JEE Advanced 2022 Paper 1 · Q01 · Inverse Trigonometric Functions
Considering only the principal values of the inverse trigonometric functions, the value of $\dfrac{3}{2}\cos^{-1}\sqrt{\dfrac{2}{2+\pi^{2}}}+\dfrac{1}{4}\sin^{-1}\dfrac{2\sqrt{2}\,\pi}{2+\pi^{2}}+\tan^{-1}\dfrac{\sqrt{2}}{\pi}$ is __________ .

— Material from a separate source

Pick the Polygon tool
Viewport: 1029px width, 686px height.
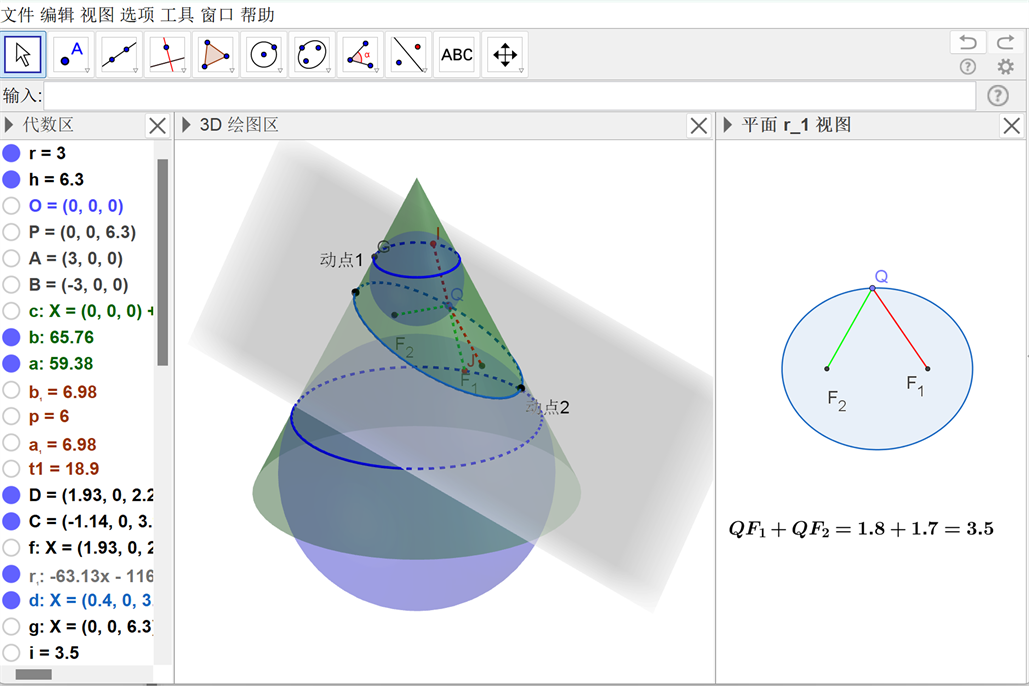point(216,55)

Reveal answer + step-by-step solution
Correct answer:2.36
Solution
Let $\theta=\tan^{-1}\dfrac{\sqrt{2}}{\pi}\in(0,\pi/2)$. Then $\tan\theta=\sqrt{2}/\pi$, so $\sin\theta=\sqrt{2}/\sqrt{2+\pi^{2}}$, $\cos\theta=\pi/\sqrt{2+\pi^{2}}$. Hence $\cos 2\theta=\dfrac{\pi^{2}-2}{\pi^{2}+2}$ and $\sin 2\theta=\dfrac{2\sqrt{2}\pi}{\pi^{2}+2}$. Also $\cos^{-1}\sqrt{\dfrac{2}{2+\pi^{2}}}=\cos^{-1}(\sin\theta)=\dfrac{\pi}{2}-\theta$. So the expression $=\dfrac{3}{2}\!\left(\dfrac{\pi}{2}-\theta\right)+\dfrac{1}{4}(2\theta)+\theta=\dfrac{3\pi}{4}-\dfrac{3\theta}{2}+\dfrac{\theta}{2}+\theta=\dfrac{3\pi}{4}$. Numerically $3\pi/4\approx 2.356\Rightarrow 2.36$ (the key also accepts 2.35).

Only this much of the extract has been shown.